## What you are asked to do
Where the string "This" appears in a line of the data, show that line.

## Data section
- - -
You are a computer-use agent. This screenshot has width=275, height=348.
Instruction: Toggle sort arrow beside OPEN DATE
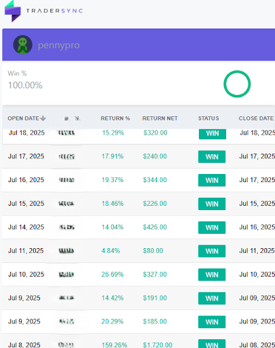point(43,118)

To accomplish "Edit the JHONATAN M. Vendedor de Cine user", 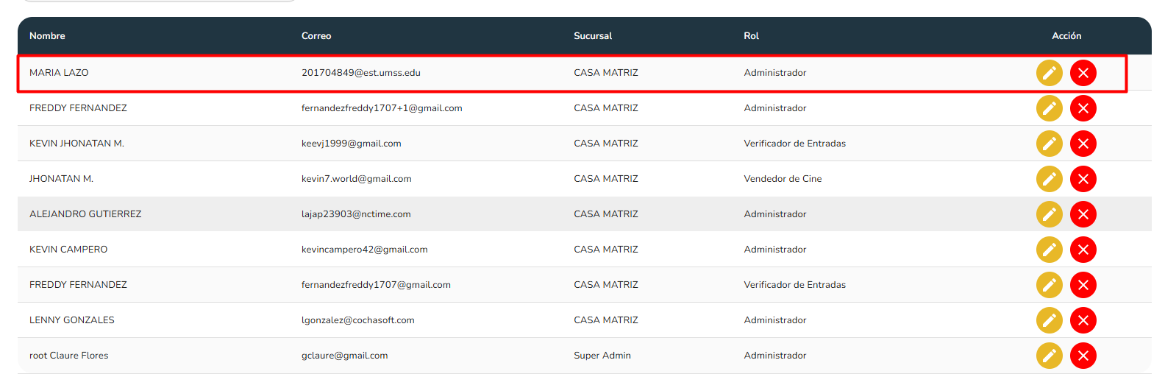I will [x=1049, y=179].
- - -
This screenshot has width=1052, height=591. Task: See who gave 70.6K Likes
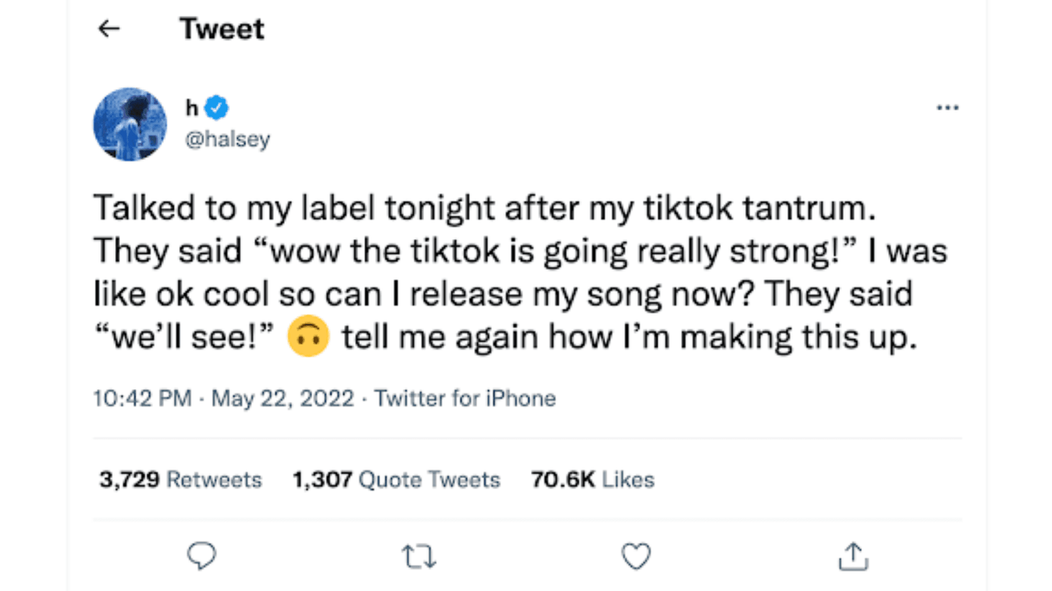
- - -
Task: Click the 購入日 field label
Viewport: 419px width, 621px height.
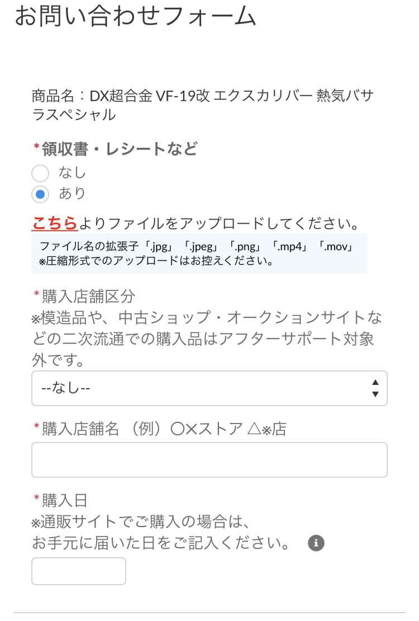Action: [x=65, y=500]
- - -
## Response area
You are a computer-use agent. This screenshot has width=275, height=348.
This screenshot has width=1052, height=591. Task: See who gave 70.6K Likes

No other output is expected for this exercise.